Source material:
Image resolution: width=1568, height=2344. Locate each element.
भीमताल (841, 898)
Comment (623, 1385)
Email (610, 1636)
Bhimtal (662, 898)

...

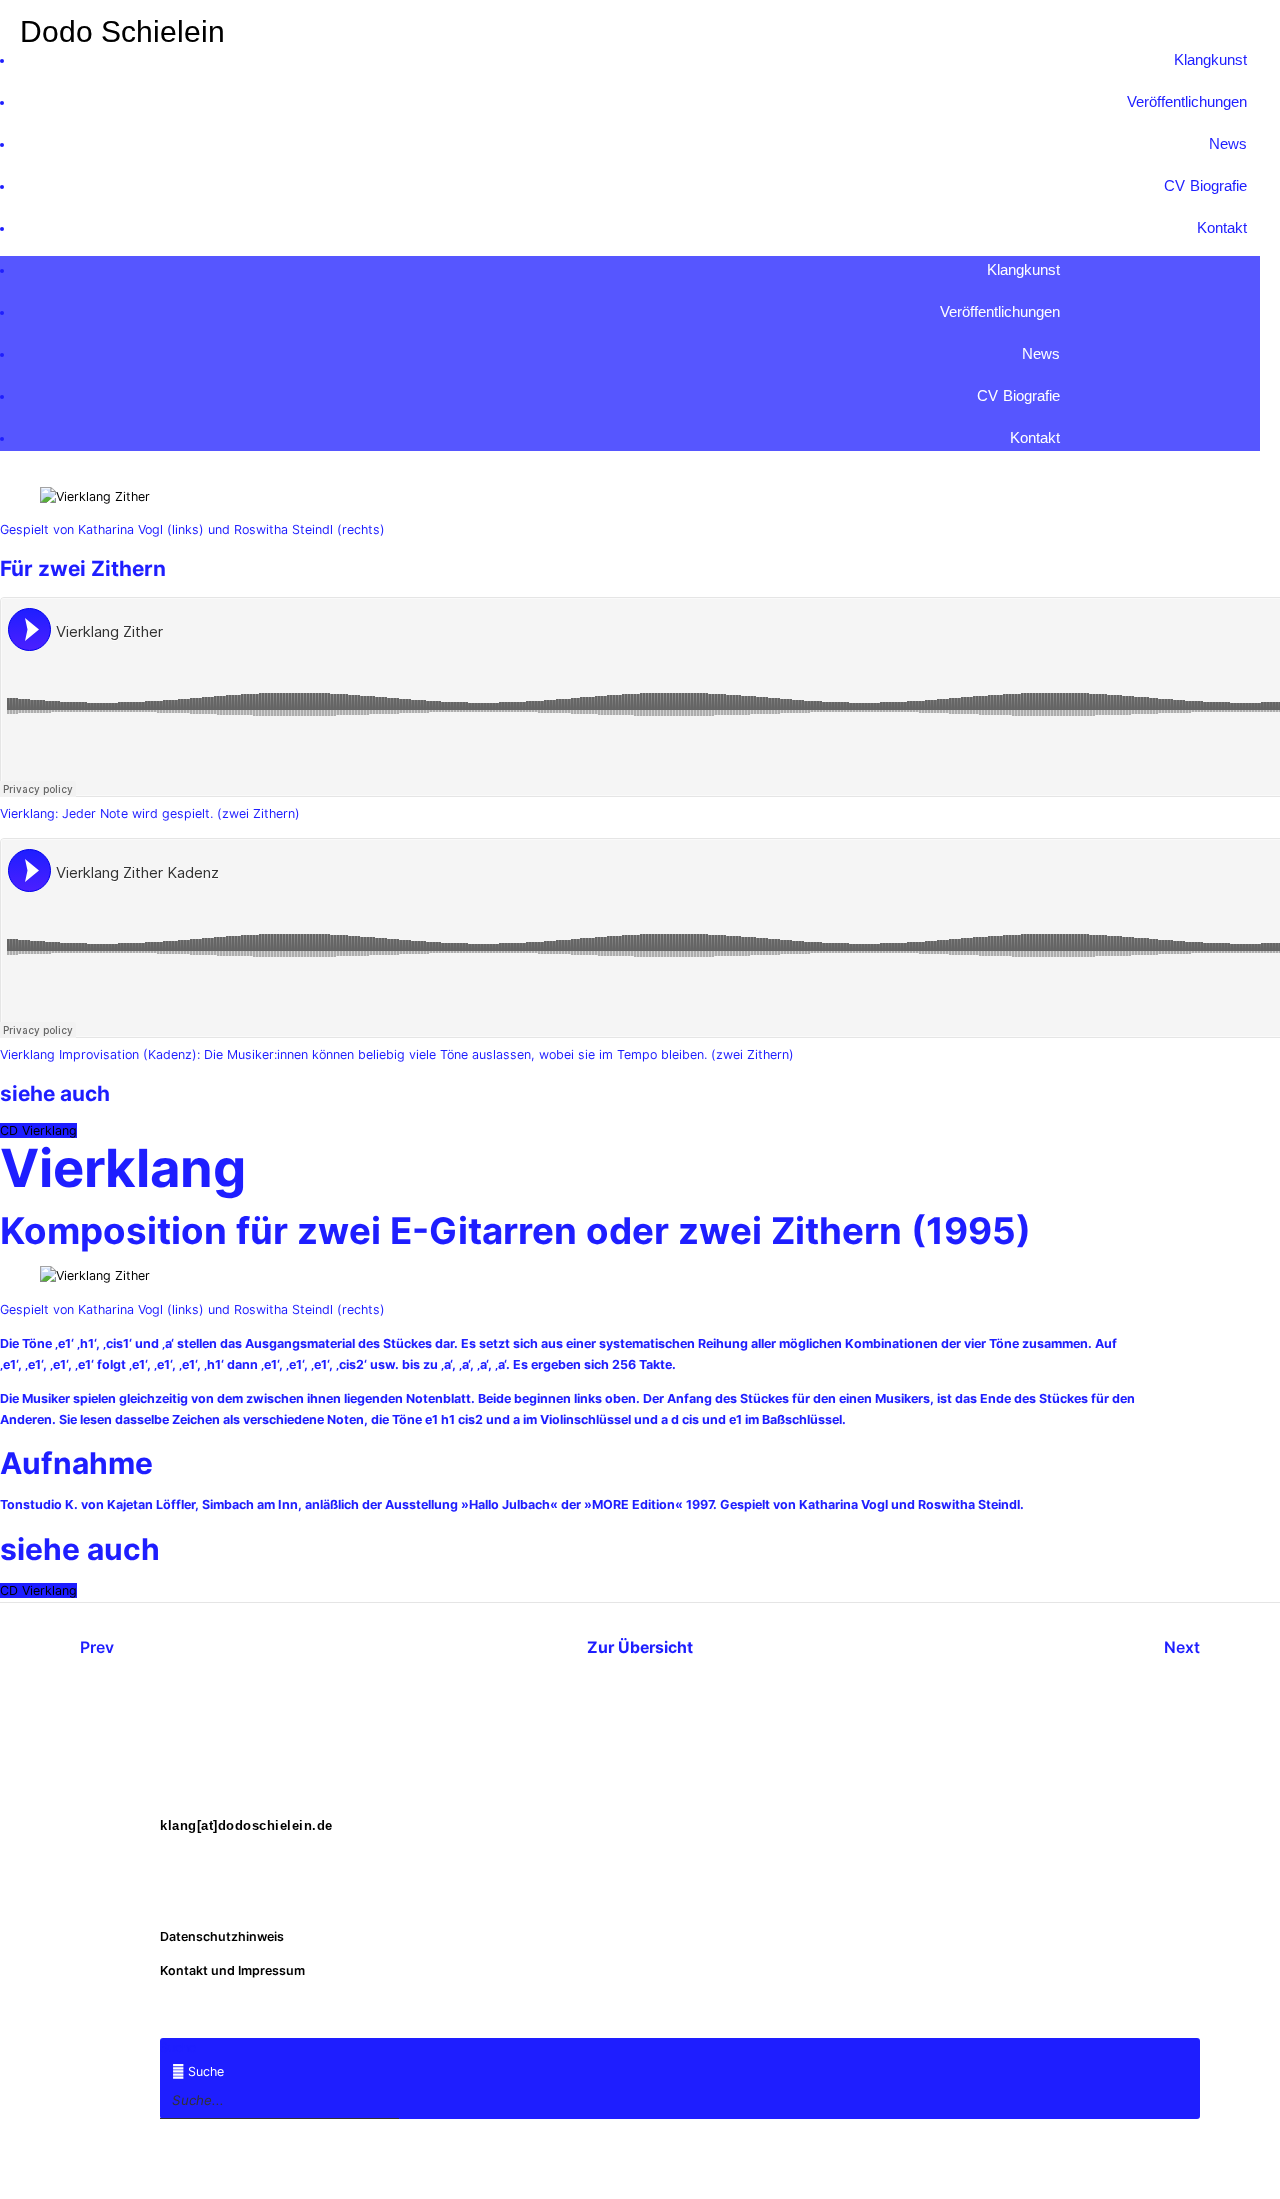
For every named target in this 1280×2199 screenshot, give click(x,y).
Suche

Brief:
Look back at the data above. Transcribe exactly the lines starting at the line that contains "Image resolution: width=1568, height=2344." and ending at the line that contains "Bhimtal (662, 898)".

Worked solution:
Image resolution: width=1568, height=2344. Locate each element.
भीमताल (841, 898)
Comment (623, 1385)
Email (610, 1636)
Bhimtal (662, 898)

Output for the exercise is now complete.